Seeing and believing

Figure 1 – 1937 “Spy” photograph purporting to show Amelia Earhart and her navigator Fred Noonan, in the Marshall Islands after their crash landing. From the US National Archives and in the public domain.

Now almost 180 years after the birth of photography, it remains the case that seeing is believing. Indeed, this simple adage can define the use and abuse of photography, especially in a digital age. This coming Sunday the History Channel will air a new special, “Amelia Earhart: The Lost Evidence.”  Legendary aviator Amelia Earhart disappeared 80 years ago. But, we are told, a newly discovered photograph taken by a “spy” in the Marshall Islands suggests that she survived the ill-fated round-the-world flight only to die at the hands of the Japanese, although the Japanese government has no record of this. The picture is shown here as Figure 1. The photograph shows a woman seated on the dock with her back towards us, sporting Earhart’s signature pants and short-cropped haircut and who resembles Earhart, and a man facing the camera appears to be her navigator, Fred Noonan. If all this is true, then we’ve solved one mystery only to create 100 more.

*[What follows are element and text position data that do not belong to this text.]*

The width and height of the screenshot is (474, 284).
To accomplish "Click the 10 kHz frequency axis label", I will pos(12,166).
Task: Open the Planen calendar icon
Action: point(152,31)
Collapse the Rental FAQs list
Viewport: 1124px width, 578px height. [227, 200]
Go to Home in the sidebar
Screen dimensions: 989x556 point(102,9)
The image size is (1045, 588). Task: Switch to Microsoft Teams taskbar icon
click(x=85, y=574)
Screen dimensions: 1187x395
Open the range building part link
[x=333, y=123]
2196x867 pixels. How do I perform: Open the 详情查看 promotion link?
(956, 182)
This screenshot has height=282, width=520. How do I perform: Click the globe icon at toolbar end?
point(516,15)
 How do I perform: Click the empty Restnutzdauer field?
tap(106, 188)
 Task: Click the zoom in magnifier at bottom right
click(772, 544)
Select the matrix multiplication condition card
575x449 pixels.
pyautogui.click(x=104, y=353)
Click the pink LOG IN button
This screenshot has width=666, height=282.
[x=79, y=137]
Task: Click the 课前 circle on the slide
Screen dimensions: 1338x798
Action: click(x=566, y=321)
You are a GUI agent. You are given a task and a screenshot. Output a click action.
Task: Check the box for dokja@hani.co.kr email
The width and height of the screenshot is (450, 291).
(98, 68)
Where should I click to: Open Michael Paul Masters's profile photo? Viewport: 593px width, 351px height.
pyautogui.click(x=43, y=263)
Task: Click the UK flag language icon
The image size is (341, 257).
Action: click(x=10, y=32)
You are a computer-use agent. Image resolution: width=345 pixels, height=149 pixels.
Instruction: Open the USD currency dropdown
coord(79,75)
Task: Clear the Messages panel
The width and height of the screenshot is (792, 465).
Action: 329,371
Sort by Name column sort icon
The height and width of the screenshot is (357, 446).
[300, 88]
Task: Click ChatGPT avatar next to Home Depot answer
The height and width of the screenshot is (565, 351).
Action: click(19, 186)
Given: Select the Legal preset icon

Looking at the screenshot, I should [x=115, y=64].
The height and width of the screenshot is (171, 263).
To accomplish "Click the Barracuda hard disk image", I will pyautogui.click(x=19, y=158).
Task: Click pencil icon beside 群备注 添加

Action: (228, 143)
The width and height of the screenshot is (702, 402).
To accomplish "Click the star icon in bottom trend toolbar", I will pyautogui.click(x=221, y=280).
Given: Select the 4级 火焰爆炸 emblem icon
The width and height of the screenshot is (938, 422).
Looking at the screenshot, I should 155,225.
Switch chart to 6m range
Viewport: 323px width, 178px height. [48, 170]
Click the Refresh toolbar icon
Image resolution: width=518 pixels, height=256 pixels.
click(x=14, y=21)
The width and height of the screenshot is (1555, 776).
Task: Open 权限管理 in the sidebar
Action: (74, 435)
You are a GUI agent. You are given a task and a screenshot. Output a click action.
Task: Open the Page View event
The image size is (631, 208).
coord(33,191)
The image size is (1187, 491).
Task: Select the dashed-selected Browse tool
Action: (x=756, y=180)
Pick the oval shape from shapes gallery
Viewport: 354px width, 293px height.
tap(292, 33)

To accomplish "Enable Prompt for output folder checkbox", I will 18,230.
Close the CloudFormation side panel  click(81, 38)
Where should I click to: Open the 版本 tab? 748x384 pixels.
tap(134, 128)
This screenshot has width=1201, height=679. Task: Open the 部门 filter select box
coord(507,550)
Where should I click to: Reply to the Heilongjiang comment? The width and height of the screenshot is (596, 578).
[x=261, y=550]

I am looking forward to the show; so I won’t opine on the subject, except to comment on its symbolism in terms of the meaning of a photograph. Photographic evidence is eclipsed only, perhaps, by modern day DNA forensics. Seeing remains dominant to believing. And the limits of belief lie buried in the optics and grains, which define photographic resolution. Resolution is an ultimate limit to the eye. We can see it, or we cannot. It is a lot like the Heisenberg uncertainty theorem in quantum mechanics and its close-relative impressionist pointillism. Ultimately grains, pixels, and lens resolution set limits on human certainty.